Abstract
Accurate prediction of ligand-receptor binding affinity is crucial in structure-based drug design, significantly impacting the development of effective drugs. Recent advances in machine learning (ML)–based scoring functions have improved these predictions, yet challenges remain in modeling complex molecular interactions. This study introduces the AGL-EAT-Score, a scoring function that integrates extended atom-type multiscale weighted colored subgraphs with algebraic graph theory. This approach leverages the eigenvalues and eigenvectors of graph Laplacian and adjacency matrices to capture high-level details of specific atom pairwise interactions. Evaluated against benchmark datasets such as CASF-2016, CASF-2013, and the Cathepsin S dataset, the AGL-EAT-Score demonstrates notable accuracy, outperforming existing traditional and ML-based methods. The model’s strength lies in its comprehensive similarity analysis, examining protein sequence, ligand structure, and binding site similarities, thus ensuring minimal bias and over-representation in the training sets.

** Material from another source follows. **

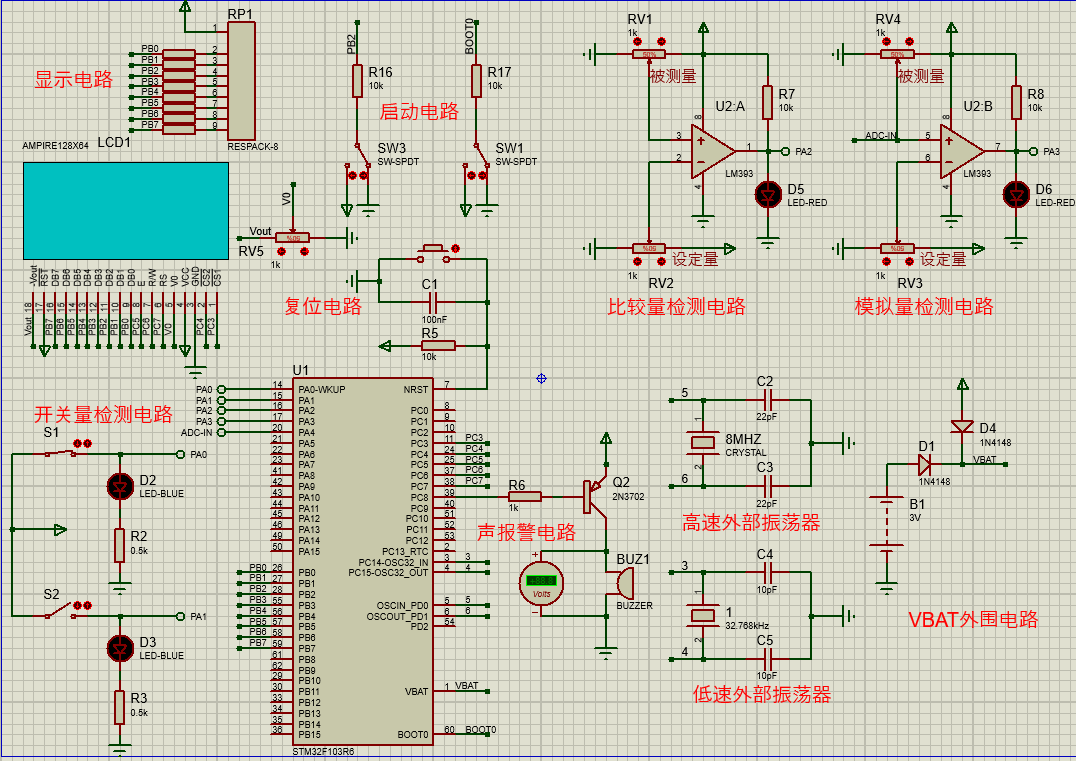Push the reset button above C1

[434, 253]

The use of extended atom types in graph coloring enhances the model’s capability to capture the intricacies of protein-ligand interactions. The AGL-EAT-Score marks a significant advancement in drug design, offering a tool that could potentially refine and accelerate the drug discovery process. Scientific Contribution The AGL-EAT-Score presents an algebraic graph-based framework that predicts ligand-receptor binding affinity by constructing multiscale weighted colored subgraphs from the 3D structure of protein-ligand complexes. It improves prediction accuracy by modeling interactions between extended atom types, addressing challenges like dataset bias and over-representation. Benchmark evaluations demonstrate that AGL-EAT-Score outperforms existing methods, offering a robust and systematic tool for structure-based drug design.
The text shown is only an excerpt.